14. Keep the integrity-check surfaces separate and self-contained#

Date: 2026-06-14

Status#

Accepted

Context#

The question “is Claude actually inside the bwrap shadow, and is the sandbox intact?” is answered in three places:

sandbox-gate.sh — the UserPromptSubmit fail-closed gate; a single IS_SANDBOX=1 compare, lean by design.
sandbox-verify.sh — the SessionStart advisory verifier; IS_SANDBOX plus nine inline integrity assertions (no token leak, the gitconfig redirect is in effect, /run/secrets empty, …).
.claude/commands/verify-sandbox.md — the /verify-sandbox spec: the full 18-check deterministic battery (of which the verifier’s nine are a subset) plus 10 LLM-driven adversarial probes.

A natural architecture review flags the overlap as duplication and proposes extracting a shared integrity-check module so the surfaces cannot drift. That would conflict with the project’s load-bearing self-containment principle — claude-shadow deliberately inlines its argv builder rather than sourcing a library “so the shadow is a single file you can read top-to-bottom” — and it would couple verify-sandbox.md, whose value is being a standalone, human-readable summary of the threat model with per-check rationale, to an implementation file.

Decision#

Keep the three surfaces as separate, self-contained artifacts. Do not extract a shared integrity-check module, and do not mechanically de-duplicate verify-sandbox.md against sandbox-verify.sh.
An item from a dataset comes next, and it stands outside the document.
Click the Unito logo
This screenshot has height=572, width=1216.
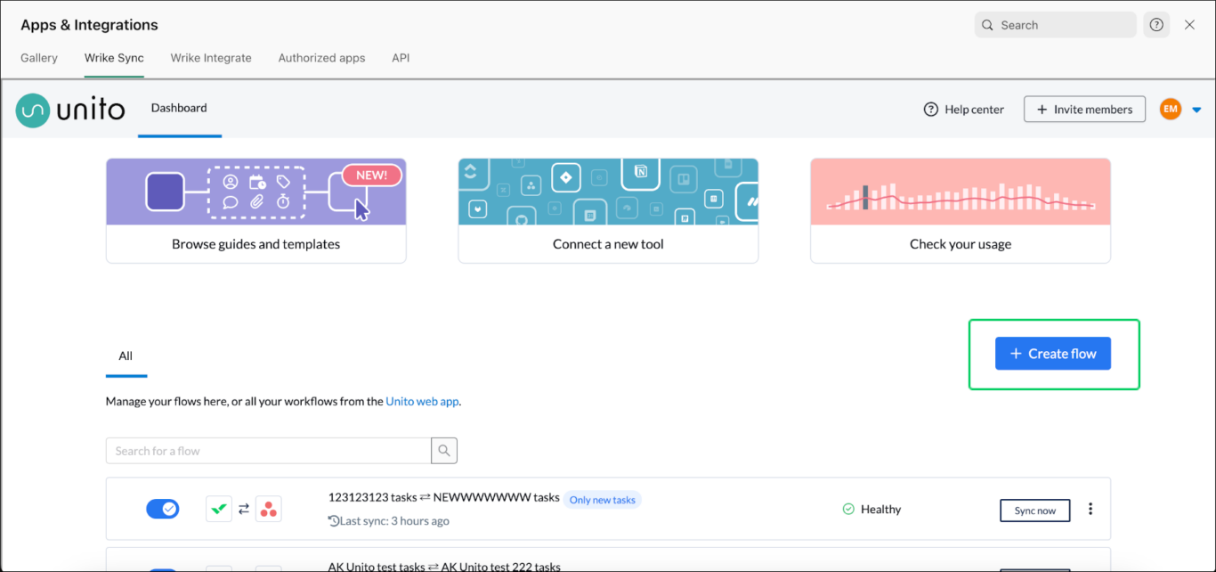[69, 110]
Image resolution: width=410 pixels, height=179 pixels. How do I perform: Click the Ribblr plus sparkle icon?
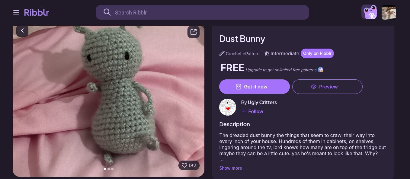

Credential isolation is decided in bwrap_argv_build’s --clearenv allow-list, not in the advisory SessionStart hook. Coverage for it therefore belongs at the argv-builder layer — negative assertions in tests/bwrap_argv.sh that a credential variable present in the environment never appears as a --setenv in the built argv — not in a tested copy of the hook.

Consequences#

The verifier’s nine assertions stay a hand-maintained subset of the /verify-sandbox battery. Drift is accepted: the verifier is a third, advisory line of defence (the gate fail-closes on IS_SANDBOX; /verify-sandbox is the authoritative live battery), so a stale or buggy assertion costs at most a missed warning, not an open door. With an LLM maintainer, reconciling the subset against the full spec is cheap.
verify-sandbox.md stays optimised for human auditability.
A future architecture pass should not re-suggest a shared integrity-check module on DRY grounds alone — that trade-off was considered and declined here.
Follow-up, separate from this decision: add credential-scrub negative assertions to tests/bwrap_argv.sh, which today carries no assert_not_contains for GH_TOKEN / GITHUB_TOKEN / ANTHROPIC_API_KEY / SSH_AUTH_SOCK.